Gov. Rick Perry makes a public statement defending his actions after being booked at the Travis County Justice Complex Tuesday. The booking occurred after Perry was indicted on Aug. 15 for incidences of fraud and government corruption.

Governor Rick Perry, still in the news after his two-county felony indictment last month, has —through his attorneys— filed a motion to quash (nix) the charges against him. The charges, abuse of office and coercion, are alleged by Perry's attorneys to be unconstitutionally void for vagueness.

The pleadings are a familiar tactics, as Perry's team recently raised most the same points in habeas petition a week or two back. At its core, the argument suggests that, not only are the charges against Perry ludicrous, but that the statutes used to prosecute him are inherently constructed improperly.
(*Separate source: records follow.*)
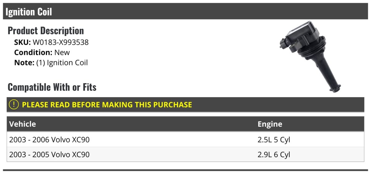Image resolution: width=371 pixels, height=174 pixels.
Task: Click the Product Description heading
Action: click(46, 31)
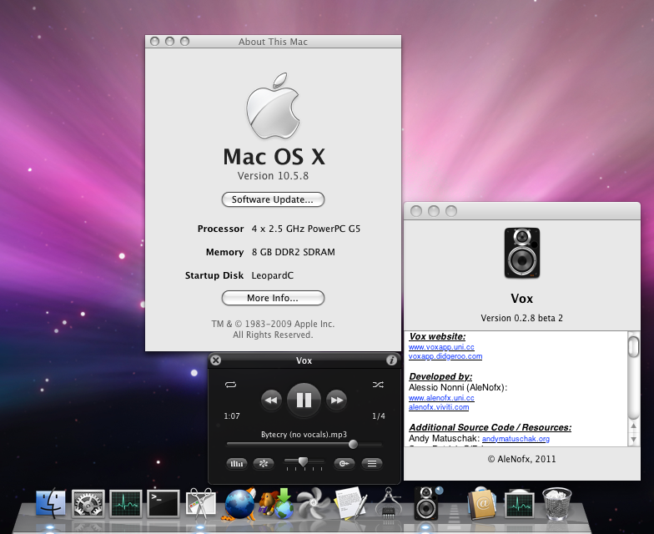Open the Vox equalizer
This screenshot has height=534, width=654.
click(x=237, y=464)
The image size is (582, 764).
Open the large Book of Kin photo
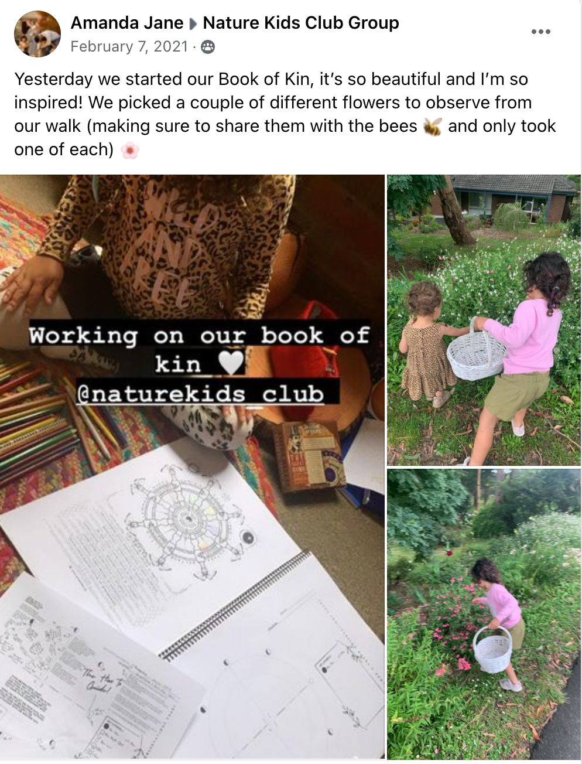(x=192, y=467)
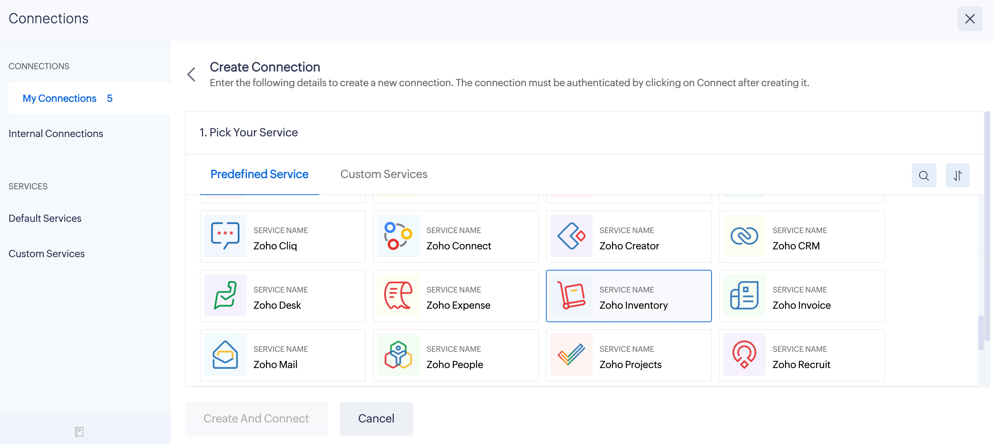
Task: Pick the Zoho Expense receipt icon
Action: point(398,295)
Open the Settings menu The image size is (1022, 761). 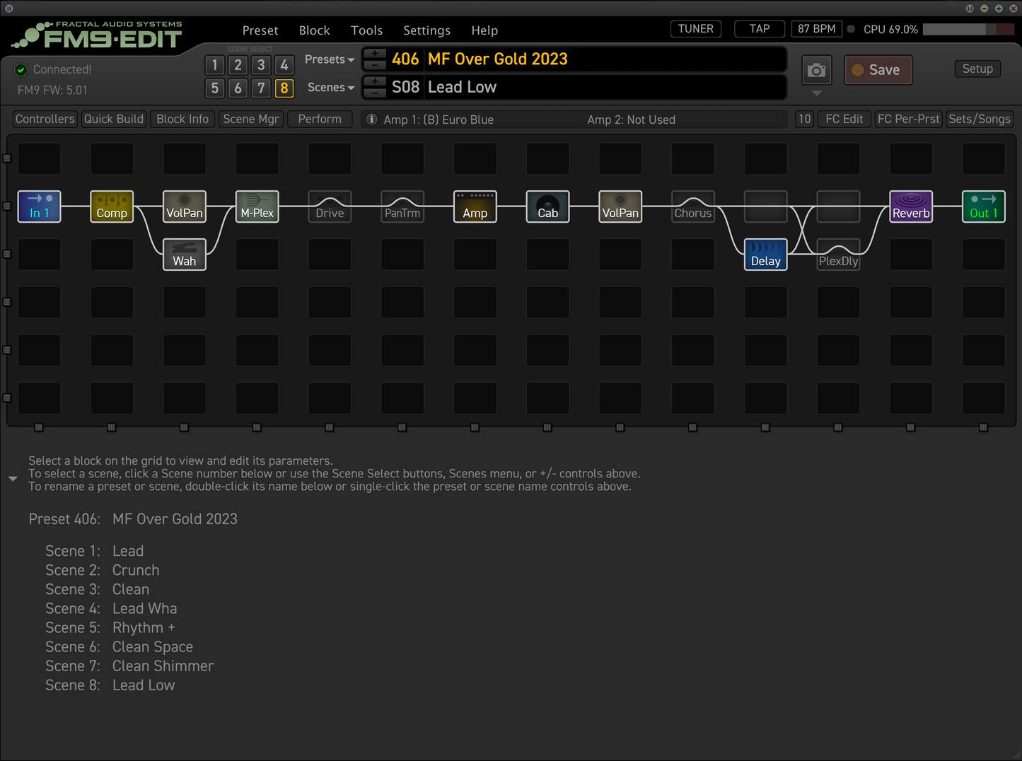(x=426, y=30)
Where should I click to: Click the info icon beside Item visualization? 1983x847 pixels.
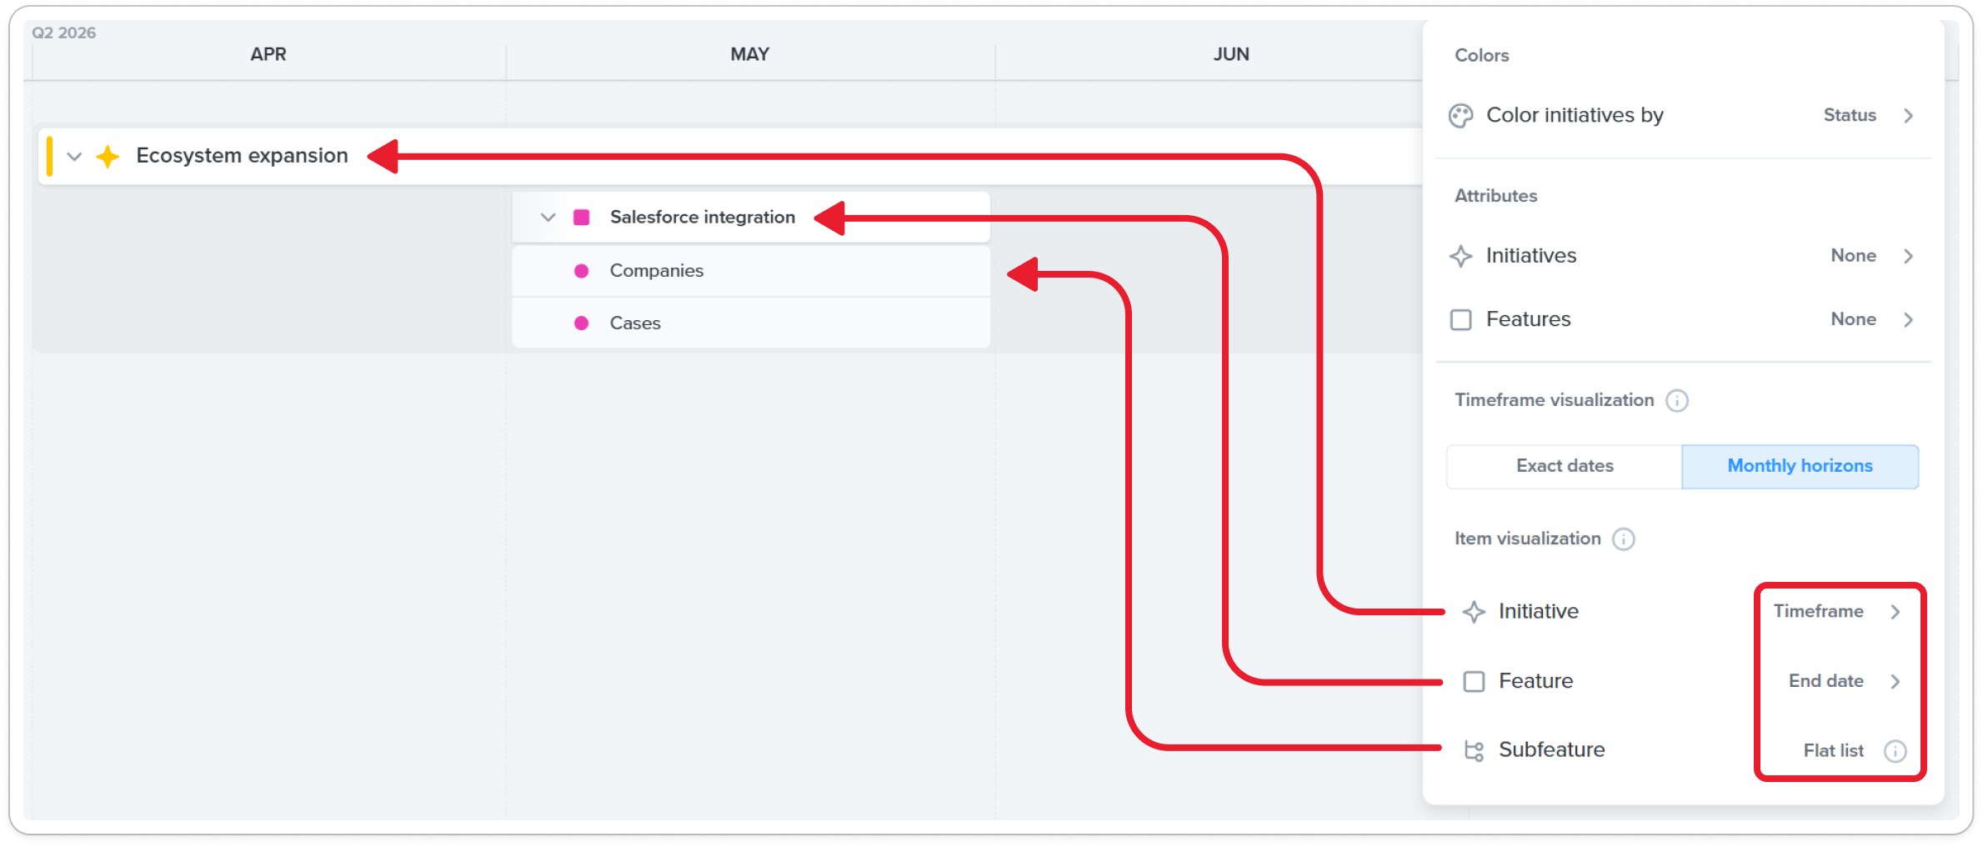click(x=1623, y=539)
Now, many unfamiliar with legal proceedings (in a virtually obligatory disclosure, I am not an attorney) may contend that arguing the legality of a statute you are charged under means that you have stipulated your guilt under that statute. For better or for worse, the law simply does not work like that.

Still, the arguments raised by the void-for-vagueness approach should prompt an interesting conversation about the last-ditch effort commonly used by defense attorneys for crimes large and small. The current controlling precedent throughout the nation on what constitutes an unconstitutionally void statute stems from the Supreme Court. Justice George Sutherland wrote in the 1926 case of Connally v. General Construction Co. that such laws are those that "men of common intelligence [to] necessarily guess at its meaning and differ as to its application."

In recent practice, this plausibly low bar for striking down a law has been raised somewhat intensely. Using the standards needed to strike abuse of office or coercion statutes, most laws on drug dealing or sexual assault could probably be tossed as well. Also, what constitutes a person "of common intelligence"? What discerns a "guess" from a reasonable conclusion? How large must two people's disagreement be in order for it to truly "differ"? Even Justice Sutherland's instructions on vagueness may be too vague by his own standards.

Perhaps Perry's team should come up with a different strategy. Though perhaps you disagree? I suppose I might be too vague.